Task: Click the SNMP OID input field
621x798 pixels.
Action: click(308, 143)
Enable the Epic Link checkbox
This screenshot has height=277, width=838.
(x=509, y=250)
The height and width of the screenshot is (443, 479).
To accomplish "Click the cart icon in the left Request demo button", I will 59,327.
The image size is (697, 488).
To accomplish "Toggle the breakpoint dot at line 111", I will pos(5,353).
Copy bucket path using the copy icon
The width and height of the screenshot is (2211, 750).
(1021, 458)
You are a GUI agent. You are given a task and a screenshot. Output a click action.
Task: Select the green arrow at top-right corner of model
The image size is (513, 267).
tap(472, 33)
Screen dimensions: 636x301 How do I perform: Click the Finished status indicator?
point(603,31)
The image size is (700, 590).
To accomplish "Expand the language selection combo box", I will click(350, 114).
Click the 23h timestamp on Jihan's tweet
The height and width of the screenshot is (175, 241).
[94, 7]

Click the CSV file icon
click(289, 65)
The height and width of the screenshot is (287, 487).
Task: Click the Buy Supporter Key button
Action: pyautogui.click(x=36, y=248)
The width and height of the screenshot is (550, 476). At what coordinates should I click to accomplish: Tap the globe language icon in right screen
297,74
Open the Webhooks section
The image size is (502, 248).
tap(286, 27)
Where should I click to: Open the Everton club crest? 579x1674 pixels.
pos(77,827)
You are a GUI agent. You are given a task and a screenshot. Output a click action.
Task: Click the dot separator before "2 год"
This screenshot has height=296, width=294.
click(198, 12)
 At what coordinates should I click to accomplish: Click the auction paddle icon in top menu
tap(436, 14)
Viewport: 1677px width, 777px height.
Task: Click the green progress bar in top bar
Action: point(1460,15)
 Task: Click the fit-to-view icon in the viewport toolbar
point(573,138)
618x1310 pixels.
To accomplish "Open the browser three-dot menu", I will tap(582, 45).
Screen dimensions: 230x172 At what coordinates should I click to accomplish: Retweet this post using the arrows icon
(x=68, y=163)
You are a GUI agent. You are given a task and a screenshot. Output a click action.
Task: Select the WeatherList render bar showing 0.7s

Assignment
Each line from the one containing "Click the 23h timestamp on Jihan's tweet" through the final line of the listing above should be returned exactly; return nothing else.

Exercise solution
Click the 23h timestamp on Jihan's tweet
The height and width of the screenshot is (175, 241).
[94, 7]

Click the CSV file icon
click(289, 65)
The height and width of the screenshot is (287, 487).
Task: Click the Buy Supporter Key button
Action: pyautogui.click(x=36, y=248)
The width and height of the screenshot is (550, 476). At what coordinates should I click to accomplish: Tap the globe language icon in right screen
297,74
Open the Webhooks section
The image size is (502, 248).
tap(286, 27)
Where should I click to: Open the Everton club crest? 579x1674 pixels.
pos(77,827)
You are a GUI agent. You are given a task and a screenshot. Output a click action.
Task: Click the dot separator before "2 год"
This screenshot has height=296, width=294.
click(198, 12)
 At what coordinates should I click to accomplish: Click the auction paddle icon in top menu
tap(436, 14)
Viewport: 1677px width, 777px height.
Task: Click the green progress bar in top bar
Action: point(1460,15)
 Task: Click the fit-to-view icon in the viewport toolbar
point(573,138)
618x1310 pixels.
To accomplish "Open the browser three-dot menu", I will tap(582, 45).
Screen dimensions: 230x172 At what coordinates should I click to accomplish: Retweet this post using the arrows icon
(x=68, y=163)
You are a GUI agent. You are given a task and a screenshot. Output a click action.
Task: Select the WeatherList render bar showing 0.7s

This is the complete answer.